Practicalities? I barely notice any more. I LOVE not having to shave, or wax or any of that business. I like my spookily smooth legs and underarms. I will never have a moustache. My "hair" looks better than my real hair ever used to, and I don't think people could guess. Yes, you will all think it obvious, I expect, if you meet me, but it's because you know already. What I think looks odd is the lack of those little fine hairs around the temples, where your hairline starts. It's too clean. I wear my wig all the time during the day, but my kids see me without it. I've shown my niece too (after her dad's chemo) but noone else. I feel vulnerable with no hair, like a sea creature without its shell. I get terribly cold in bed in the winter (and even now) and have to wear a hoodie or hat in bed and yes, it itches in the summer, and sometimes I just lift it up and have a scratch. People are endlessly unobservant, thankfully. I haven't noticed any ill effects of no nose hair, but I had to give up contact lenses because of the irritation having no eyelashes causes. That was a real blow. If I have to wear a swimming cap, well, I would go for one of those fabric ones. They're all the rage here. Though I must say, if I go somewhere I have to wear a swimming cap, the chances are, I will make up any old story not to get into the freezing verruca stew.

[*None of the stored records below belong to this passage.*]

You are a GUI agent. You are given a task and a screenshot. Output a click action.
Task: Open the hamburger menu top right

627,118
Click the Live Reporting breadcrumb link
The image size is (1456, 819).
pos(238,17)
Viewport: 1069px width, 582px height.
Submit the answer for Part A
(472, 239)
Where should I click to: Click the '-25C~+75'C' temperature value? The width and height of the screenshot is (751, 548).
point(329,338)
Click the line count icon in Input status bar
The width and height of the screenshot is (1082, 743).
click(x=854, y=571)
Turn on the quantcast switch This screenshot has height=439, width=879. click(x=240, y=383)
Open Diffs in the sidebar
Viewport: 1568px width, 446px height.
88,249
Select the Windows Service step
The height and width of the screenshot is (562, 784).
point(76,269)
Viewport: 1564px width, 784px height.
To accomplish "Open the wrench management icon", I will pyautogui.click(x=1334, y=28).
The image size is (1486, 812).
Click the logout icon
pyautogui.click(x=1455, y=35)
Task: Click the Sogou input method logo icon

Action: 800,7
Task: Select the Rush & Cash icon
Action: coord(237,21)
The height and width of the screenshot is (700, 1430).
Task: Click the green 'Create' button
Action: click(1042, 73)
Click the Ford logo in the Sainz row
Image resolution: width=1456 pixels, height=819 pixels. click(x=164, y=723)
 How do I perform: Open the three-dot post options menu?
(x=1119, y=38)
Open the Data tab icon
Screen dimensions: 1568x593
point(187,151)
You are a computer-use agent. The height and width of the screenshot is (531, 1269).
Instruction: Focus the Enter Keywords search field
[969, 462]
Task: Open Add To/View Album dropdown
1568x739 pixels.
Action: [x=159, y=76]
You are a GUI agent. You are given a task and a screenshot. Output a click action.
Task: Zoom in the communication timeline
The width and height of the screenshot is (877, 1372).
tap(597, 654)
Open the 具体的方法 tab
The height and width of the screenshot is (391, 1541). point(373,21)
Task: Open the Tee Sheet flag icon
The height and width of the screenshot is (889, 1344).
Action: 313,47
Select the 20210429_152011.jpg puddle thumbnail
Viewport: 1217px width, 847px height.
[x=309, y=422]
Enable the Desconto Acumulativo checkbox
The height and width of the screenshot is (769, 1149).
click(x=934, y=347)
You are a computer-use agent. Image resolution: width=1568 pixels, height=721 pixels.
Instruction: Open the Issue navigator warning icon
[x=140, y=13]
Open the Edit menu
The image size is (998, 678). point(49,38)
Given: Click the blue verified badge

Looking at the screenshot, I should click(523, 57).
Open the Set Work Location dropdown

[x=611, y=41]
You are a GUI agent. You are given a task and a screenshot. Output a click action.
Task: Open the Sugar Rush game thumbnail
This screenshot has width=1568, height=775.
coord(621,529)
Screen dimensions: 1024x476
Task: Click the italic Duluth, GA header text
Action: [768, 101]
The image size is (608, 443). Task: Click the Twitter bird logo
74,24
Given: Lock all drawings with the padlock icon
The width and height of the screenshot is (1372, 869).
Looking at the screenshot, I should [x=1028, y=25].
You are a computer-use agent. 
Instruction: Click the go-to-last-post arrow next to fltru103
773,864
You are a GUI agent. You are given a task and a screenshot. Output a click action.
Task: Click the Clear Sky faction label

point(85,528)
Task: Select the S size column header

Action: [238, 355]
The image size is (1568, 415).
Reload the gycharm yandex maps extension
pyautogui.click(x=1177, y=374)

Feelings? I hate my eyes without eyelashes. I hate my pink, lashless lids. They look like raw meat and no combination of make up I have tried can mimic eyelashes. I would do anything to avoid that look. I tried falsies once, but they looked ridiculous without any real eyelashes to nestle into. The rest I'm pretty much at ease with, I think. About once every couple of months I dream that my hair grows back, but I don't rail against my bad luck. Would I prefer to have hair? Certainly. Am I distressed by my condition daily? No. Not at all. Sometimes it makes me more restless than others, and now is one of those times. I am wondering whether to go and see another dermatologist to see if they have any cunning eyelash plans. But unhappy? No. I mean, seriously. I'm not the one with the brain tumour am I?
Um. I just reread this post, and it would appear I have nothing to add to my position on alopecia since last year. Sorry. BUT YOU ASKED, INTERNET. (Both of you).